I have perused the link under the FQA section on phone and internet but as usual I am stuck at options available, or lack there of, for those of us in the US. 

I want to carry a US phone number so family, tenants and prospective business contacts can call me on the US line. I want to be able to take calls while out and about and not tied to a computer. I have Verizon at the moment and my contract is expiring some time in Feb. I can go with any provider that meets my needs.
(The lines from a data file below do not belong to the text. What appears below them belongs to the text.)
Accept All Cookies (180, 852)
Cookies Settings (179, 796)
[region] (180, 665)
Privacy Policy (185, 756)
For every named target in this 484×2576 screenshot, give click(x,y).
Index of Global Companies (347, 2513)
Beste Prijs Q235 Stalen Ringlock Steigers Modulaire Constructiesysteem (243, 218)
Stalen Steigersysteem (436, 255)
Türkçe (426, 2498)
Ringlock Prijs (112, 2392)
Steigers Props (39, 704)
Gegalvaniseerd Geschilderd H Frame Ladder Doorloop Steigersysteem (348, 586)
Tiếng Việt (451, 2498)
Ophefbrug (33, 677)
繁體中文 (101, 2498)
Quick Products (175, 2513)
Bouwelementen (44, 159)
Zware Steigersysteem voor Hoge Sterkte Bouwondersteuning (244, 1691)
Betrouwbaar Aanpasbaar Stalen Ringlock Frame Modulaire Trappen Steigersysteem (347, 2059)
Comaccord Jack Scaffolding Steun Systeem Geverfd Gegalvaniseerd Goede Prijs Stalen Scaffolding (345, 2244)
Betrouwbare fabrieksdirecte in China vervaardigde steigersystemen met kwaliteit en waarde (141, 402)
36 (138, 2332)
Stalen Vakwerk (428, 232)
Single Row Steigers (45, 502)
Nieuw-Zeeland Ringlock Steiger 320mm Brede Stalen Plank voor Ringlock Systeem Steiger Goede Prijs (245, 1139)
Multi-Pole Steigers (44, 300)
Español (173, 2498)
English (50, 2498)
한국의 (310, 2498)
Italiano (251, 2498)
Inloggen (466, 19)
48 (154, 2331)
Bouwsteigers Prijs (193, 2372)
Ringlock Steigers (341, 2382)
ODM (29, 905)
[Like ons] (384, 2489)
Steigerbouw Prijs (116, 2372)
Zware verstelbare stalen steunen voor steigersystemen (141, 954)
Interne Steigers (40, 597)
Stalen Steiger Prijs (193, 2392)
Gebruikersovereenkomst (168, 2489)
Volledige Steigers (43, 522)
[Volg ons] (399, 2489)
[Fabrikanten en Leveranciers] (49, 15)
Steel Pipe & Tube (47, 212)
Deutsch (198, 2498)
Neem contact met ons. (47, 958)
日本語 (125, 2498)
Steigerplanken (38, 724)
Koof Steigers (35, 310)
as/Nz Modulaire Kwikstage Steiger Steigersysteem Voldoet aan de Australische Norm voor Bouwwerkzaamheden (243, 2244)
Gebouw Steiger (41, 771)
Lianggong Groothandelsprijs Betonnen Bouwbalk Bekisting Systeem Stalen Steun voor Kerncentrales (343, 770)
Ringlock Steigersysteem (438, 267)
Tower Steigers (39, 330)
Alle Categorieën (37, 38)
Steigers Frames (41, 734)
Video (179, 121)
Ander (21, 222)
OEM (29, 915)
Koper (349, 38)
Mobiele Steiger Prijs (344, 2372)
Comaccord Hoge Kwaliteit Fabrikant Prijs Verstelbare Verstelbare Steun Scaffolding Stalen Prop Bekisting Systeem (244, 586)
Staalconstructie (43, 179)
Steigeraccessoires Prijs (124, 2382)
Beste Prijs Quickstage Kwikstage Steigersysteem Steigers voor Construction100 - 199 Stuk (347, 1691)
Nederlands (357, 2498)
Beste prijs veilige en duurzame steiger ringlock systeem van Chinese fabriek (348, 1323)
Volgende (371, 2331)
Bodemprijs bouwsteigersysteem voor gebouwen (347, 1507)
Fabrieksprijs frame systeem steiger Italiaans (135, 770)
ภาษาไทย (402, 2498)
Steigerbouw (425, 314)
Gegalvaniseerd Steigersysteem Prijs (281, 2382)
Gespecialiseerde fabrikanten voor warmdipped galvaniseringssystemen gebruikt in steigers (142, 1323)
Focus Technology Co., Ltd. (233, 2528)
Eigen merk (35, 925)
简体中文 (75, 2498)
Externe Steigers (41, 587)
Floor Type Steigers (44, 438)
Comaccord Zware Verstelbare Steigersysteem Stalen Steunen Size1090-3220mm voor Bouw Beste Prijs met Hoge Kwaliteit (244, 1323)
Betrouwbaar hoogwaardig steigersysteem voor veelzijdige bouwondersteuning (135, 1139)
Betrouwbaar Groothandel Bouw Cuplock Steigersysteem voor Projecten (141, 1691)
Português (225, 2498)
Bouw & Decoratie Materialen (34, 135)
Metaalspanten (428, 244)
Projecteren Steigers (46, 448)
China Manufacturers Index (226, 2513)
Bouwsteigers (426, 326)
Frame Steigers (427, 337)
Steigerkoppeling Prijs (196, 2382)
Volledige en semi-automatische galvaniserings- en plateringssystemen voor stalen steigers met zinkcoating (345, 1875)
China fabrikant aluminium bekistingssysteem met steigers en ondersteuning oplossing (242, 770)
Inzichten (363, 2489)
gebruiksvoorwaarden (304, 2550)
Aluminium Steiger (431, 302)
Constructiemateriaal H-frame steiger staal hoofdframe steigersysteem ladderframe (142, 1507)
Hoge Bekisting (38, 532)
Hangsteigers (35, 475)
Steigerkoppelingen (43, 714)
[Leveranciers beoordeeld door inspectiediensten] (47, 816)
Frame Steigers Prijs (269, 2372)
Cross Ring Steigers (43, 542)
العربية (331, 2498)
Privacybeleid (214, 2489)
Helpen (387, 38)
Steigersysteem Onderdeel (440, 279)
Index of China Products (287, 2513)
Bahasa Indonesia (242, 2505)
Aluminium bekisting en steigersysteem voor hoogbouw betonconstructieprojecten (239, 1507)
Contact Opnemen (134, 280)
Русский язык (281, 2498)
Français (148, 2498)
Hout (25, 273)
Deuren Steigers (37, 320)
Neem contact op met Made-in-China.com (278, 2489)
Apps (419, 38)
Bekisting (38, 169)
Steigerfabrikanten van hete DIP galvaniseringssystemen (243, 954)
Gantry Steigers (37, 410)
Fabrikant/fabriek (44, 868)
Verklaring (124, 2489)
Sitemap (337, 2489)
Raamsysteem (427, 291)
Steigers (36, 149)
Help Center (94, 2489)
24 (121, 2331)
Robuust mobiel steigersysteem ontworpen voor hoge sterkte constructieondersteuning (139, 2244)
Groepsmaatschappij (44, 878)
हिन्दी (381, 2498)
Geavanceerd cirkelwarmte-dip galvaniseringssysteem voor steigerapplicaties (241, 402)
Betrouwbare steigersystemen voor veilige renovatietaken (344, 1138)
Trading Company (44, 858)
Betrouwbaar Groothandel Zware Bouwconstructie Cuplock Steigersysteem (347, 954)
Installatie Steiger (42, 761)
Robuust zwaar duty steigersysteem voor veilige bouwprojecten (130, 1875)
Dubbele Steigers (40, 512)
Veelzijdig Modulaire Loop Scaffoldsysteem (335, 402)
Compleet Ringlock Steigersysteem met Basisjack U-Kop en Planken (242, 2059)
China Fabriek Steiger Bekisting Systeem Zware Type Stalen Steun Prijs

I would greatly appreciate information on how to make this happen and your experience with plans/rates, quality/reliability, or any advice you can give.

Thank you in advance.


----------



## bellakem (May 20, 2012)

I use the magic jack app downloaded to my iPhone. It assigns you a U.S phone number. All your calls are free and very clear. You can receive calls if you have wifi connected, otherwise they can leave you a voice mail and you can call back on wifi.


----------



## lavidabuena (Nov 27, 2013)

Use Skype call forwarding with a subscription plan.

Skype call forwarding, how to forward incoming calls on Skype

Call forwarding international fees - Skype Community

No data connection needed. Where ever you are, as long as you have reception, you'll receive the call.


----------